I really don’t know where to start with my review of this fantastic novel, and I can only hope that I do the book justice. Firstly, I’m sure some of you may be wondering what a bookaneer even is! A bookaneer is a literary pirate who steals unpublished manuscripts by famous authors in order to spirit them to eager audiences, for a profit of course.
In this tale, laws are about to come into effect which will render bookaneers extinct so to speak. Rumours begin to circulate of a new masterpiece about to come into existence courtesy of celebrated author Robert Louis Stevenson.
Two rival bookaneers embark on a journey to Stevenson’s home in Samoa to try and secure the last big score available in their profession before the law turns against them. The two big bookaneers that go head to head are fascinating in their own right, and from their experiences we learn about their shady occupation and the paths that took them there.
There is the wily chameleon Penrose Davenport with a coloured past that haunts him versus the devious and arrogant Belial. Accompanying Davenport is humble bookseller and bookaneer chronicler (of sorts) Edgar Fergins who is the principle storyteller in this book and a very intriguing character in his own right.

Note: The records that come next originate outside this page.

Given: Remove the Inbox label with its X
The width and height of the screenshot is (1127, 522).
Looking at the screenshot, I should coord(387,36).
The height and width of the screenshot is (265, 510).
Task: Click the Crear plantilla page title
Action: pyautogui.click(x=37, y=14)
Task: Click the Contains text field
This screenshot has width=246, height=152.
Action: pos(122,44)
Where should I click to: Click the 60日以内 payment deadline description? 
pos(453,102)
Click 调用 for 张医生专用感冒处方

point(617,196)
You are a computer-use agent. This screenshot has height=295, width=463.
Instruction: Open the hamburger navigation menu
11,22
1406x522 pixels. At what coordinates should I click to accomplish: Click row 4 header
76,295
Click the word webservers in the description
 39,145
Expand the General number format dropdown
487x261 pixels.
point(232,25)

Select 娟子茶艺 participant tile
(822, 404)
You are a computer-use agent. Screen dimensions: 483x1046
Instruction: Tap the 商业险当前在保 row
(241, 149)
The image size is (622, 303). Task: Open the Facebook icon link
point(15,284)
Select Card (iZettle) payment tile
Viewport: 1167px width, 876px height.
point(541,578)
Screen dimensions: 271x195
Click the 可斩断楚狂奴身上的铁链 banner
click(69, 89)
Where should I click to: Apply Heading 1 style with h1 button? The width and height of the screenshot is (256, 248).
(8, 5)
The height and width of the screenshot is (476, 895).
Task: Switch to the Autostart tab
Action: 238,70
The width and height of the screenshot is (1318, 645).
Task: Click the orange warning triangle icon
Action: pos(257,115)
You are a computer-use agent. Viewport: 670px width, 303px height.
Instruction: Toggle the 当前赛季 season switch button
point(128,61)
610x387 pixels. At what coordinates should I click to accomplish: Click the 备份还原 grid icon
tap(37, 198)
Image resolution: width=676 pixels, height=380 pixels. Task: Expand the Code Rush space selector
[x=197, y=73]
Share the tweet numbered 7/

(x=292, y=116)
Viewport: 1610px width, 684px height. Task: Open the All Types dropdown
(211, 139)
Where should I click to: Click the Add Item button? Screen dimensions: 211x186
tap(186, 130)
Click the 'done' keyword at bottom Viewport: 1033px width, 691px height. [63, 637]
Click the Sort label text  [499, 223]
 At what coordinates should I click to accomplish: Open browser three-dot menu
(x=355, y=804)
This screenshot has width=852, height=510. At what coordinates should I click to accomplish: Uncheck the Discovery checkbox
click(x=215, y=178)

Once the game has been set and the principle players set of to Samoa, the reader is fully immersed into the journey, from the turbulent ship voyage to arrival in the tropical climes of Samoa. I love travel myself, and I enjoyed the descriptions of the setting with the wild islands and native culture. Whilst reading I could almost smell the sea and feel the heat, which made me feel involved in the storyline.
As a booklover, I loved the name drops of countless authors and great works of literature in the storyline. Of Robert Louis Stevenson I’ve read Treasure Island, The Strange Case of Dr Jekyll and Mr Hyde and more recently Kidnapped, so I found it fascinating to read a little more of the man behind the stories, if only fictionally. The story as a whole is exciting but towards the latter part, as secrets and truths come to light things really kicks up a notch and becomes even more thrilling.
This book has so many brilliant facets to it; literature, travel, history and pirates (kind of), and is so cleverly woven together into such an accomplished story, that I just can’t recommend enough. For an intelligent escapist read, The Last Bookaneer should be a top choice.